### PROVIDED RECORDS
--*--

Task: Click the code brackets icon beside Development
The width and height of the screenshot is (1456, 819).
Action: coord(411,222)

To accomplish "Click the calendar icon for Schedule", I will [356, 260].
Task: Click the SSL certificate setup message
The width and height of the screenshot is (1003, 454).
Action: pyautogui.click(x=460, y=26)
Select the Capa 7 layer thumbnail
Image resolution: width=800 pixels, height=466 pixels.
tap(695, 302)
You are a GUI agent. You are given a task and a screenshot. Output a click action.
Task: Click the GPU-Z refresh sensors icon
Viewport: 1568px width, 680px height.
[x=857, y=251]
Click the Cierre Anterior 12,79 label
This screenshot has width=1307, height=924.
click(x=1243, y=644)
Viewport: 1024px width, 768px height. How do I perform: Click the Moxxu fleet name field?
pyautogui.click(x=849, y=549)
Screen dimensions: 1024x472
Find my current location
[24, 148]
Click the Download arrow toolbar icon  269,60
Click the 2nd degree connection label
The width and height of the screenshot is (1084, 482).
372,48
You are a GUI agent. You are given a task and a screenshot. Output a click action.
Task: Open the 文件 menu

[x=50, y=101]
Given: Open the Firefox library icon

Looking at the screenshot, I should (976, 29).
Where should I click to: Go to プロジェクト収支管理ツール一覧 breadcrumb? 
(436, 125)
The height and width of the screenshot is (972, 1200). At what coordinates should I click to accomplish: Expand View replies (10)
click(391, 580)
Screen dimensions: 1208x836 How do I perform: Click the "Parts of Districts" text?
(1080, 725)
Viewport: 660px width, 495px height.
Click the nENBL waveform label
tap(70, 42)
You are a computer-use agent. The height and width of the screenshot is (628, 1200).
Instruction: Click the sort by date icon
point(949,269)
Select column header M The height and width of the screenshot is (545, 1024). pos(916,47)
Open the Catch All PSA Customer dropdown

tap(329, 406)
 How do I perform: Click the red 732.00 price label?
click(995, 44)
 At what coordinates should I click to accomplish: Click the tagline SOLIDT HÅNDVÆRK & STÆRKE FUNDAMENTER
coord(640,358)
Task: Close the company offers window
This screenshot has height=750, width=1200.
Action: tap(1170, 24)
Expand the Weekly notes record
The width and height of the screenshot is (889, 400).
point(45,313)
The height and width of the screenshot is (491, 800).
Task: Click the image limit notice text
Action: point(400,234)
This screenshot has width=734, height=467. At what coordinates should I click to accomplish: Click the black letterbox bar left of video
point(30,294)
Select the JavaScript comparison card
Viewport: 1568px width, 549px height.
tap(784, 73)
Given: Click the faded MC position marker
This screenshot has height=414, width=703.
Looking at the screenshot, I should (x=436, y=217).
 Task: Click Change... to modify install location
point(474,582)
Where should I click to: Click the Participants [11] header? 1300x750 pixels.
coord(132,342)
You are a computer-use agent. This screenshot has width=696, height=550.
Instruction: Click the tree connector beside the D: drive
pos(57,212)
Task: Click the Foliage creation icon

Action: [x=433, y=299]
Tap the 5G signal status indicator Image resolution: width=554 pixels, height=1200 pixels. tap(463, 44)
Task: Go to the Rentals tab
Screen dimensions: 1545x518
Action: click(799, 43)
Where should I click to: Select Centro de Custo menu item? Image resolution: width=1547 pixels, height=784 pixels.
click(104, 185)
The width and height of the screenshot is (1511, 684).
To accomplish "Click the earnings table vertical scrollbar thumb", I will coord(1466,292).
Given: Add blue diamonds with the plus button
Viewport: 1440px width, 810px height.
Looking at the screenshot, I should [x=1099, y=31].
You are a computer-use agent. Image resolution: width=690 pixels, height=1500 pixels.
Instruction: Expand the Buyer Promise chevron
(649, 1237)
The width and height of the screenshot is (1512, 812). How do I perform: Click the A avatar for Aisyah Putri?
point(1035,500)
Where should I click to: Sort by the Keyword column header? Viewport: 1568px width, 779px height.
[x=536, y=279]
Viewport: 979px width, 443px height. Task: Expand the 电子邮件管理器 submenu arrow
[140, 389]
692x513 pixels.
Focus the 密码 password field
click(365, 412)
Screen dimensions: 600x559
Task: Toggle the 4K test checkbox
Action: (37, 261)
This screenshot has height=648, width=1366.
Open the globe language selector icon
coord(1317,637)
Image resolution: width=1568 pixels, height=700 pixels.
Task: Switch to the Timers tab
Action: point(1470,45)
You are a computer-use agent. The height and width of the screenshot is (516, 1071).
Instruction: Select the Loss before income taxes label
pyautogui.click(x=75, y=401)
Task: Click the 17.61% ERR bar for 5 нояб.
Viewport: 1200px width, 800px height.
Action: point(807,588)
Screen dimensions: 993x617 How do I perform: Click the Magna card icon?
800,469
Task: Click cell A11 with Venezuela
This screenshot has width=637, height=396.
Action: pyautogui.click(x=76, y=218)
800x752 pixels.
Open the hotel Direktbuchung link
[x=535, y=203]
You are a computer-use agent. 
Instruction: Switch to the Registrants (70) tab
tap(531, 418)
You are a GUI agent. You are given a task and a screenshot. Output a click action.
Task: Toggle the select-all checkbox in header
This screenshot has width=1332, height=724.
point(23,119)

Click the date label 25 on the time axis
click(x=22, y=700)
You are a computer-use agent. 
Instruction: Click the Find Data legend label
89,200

--*--

### EXERCISE DIRECTIONS
What is needed is a copy of every line above in which "with" appears.

### RESPONSE TO THE EXERCISE
Given: Add blue diamonds with the plus button
Task: Click cell A11 with Venezuela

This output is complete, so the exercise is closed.